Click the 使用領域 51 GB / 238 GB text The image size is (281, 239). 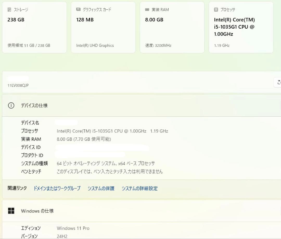pos(29,45)
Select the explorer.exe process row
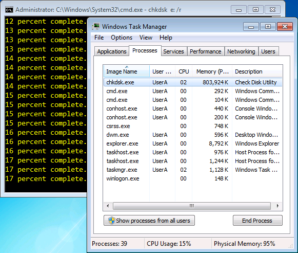298x253 pixels. click(x=193, y=143)
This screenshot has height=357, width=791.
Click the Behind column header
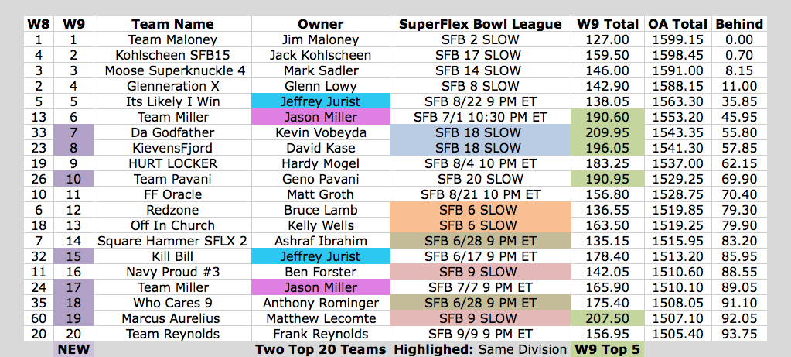[x=739, y=24]
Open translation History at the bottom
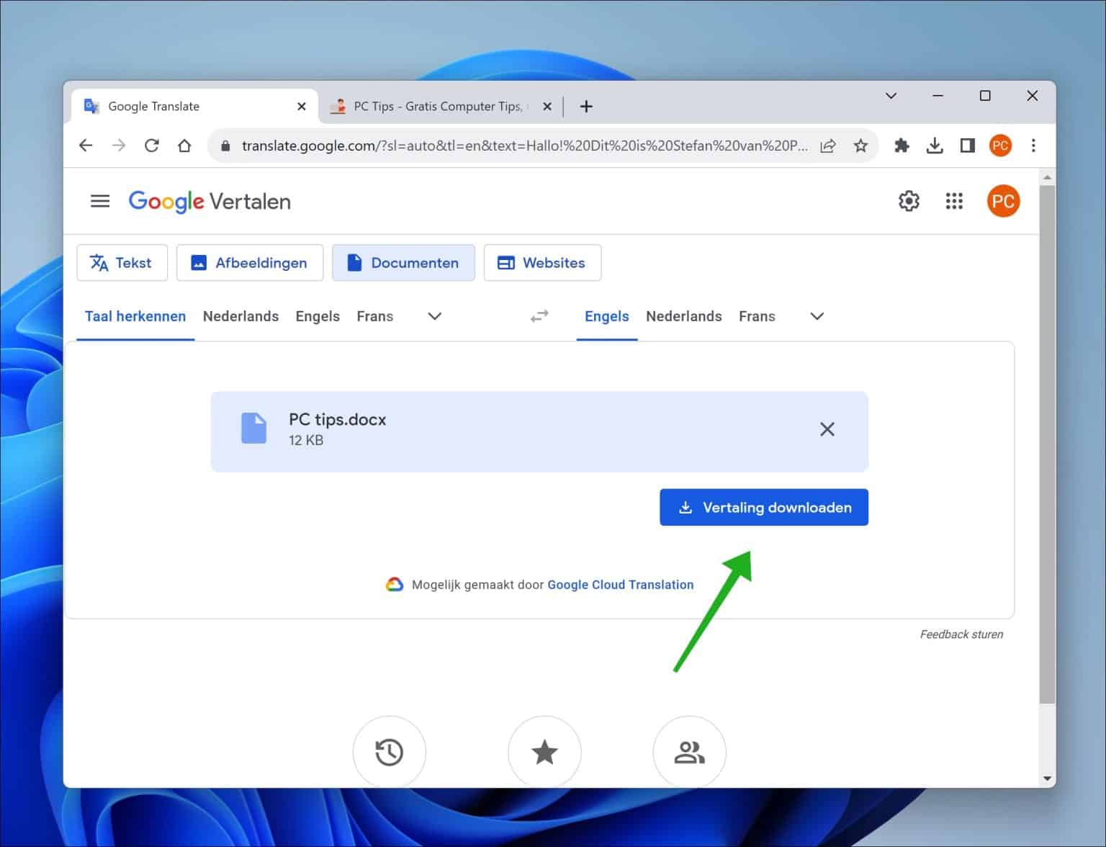The height and width of the screenshot is (847, 1106). tap(389, 751)
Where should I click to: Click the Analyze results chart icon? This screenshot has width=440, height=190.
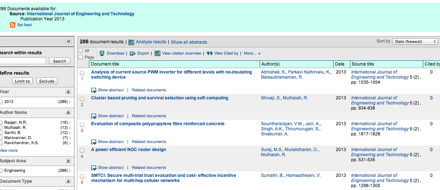tap(131, 42)
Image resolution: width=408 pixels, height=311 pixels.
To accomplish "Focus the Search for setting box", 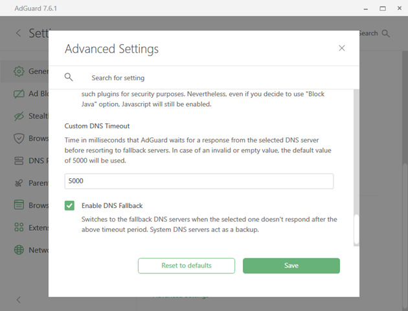I will (214, 78).
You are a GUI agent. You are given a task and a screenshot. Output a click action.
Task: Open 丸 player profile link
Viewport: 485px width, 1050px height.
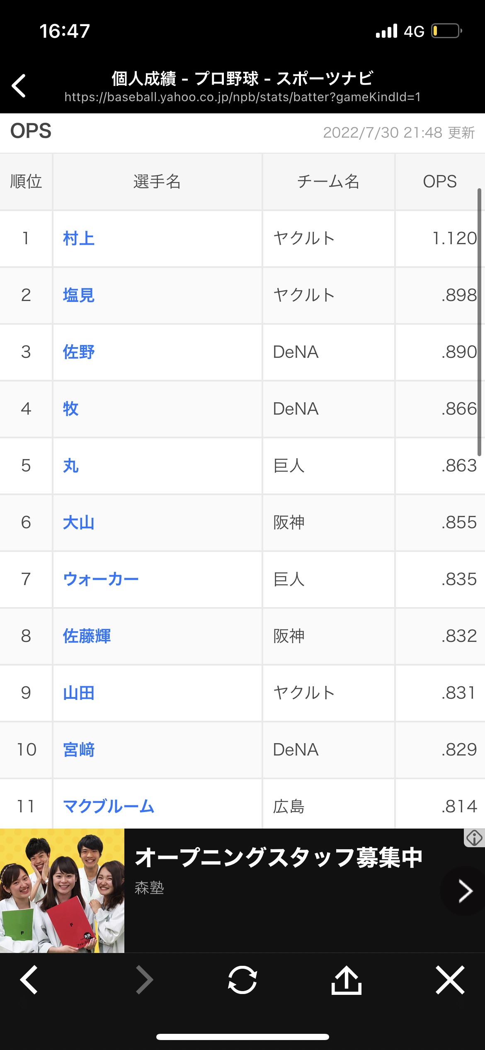click(71, 466)
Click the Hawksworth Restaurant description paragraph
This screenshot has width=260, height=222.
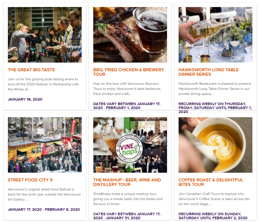(x=215, y=89)
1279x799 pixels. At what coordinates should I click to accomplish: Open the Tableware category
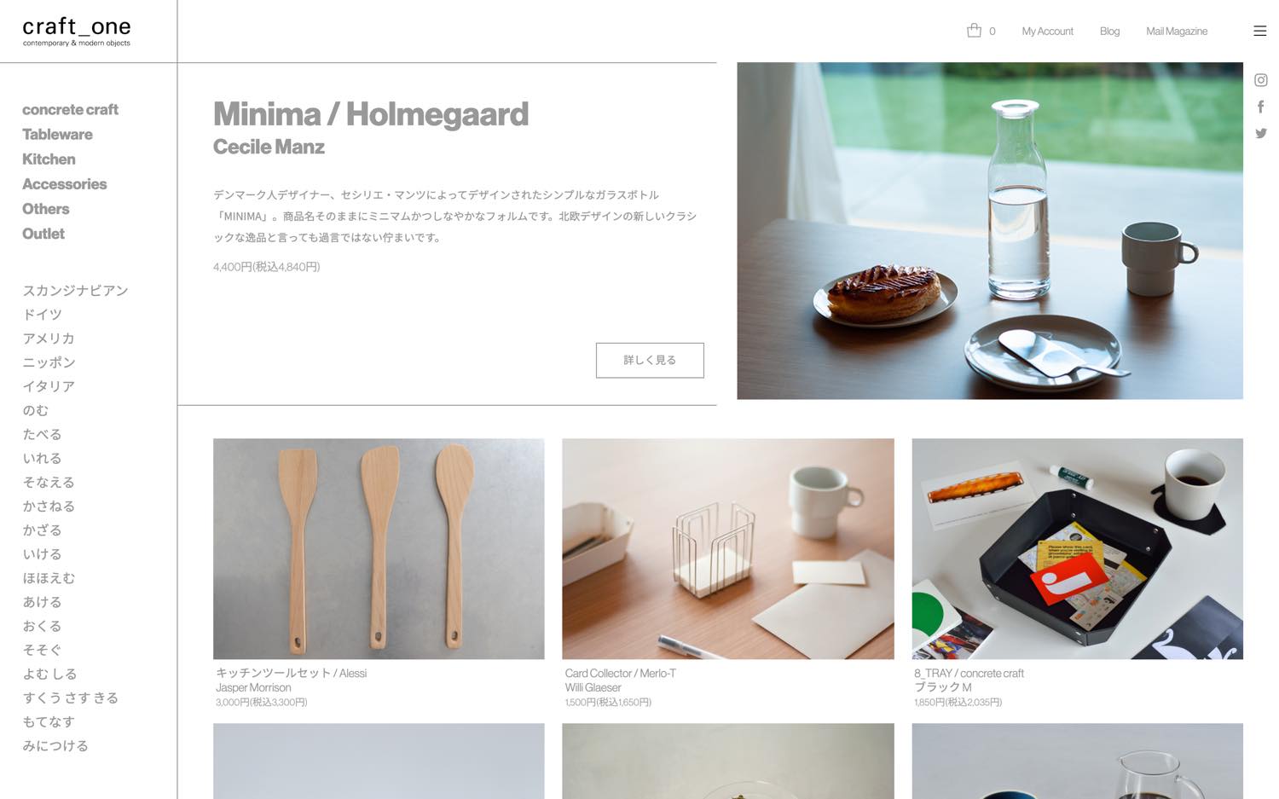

§ §

What needs to be done | Verbatim output, no pictures: the line holding "This screenshot has width=260, height=222." and all lines after it through the last line of the material, with nothing else.

Written solution |
This screenshot has width=260, height=222.
(x=215, y=89)
1279x799 pixels. At what coordinates should I click to accomplish: Open the Tableware category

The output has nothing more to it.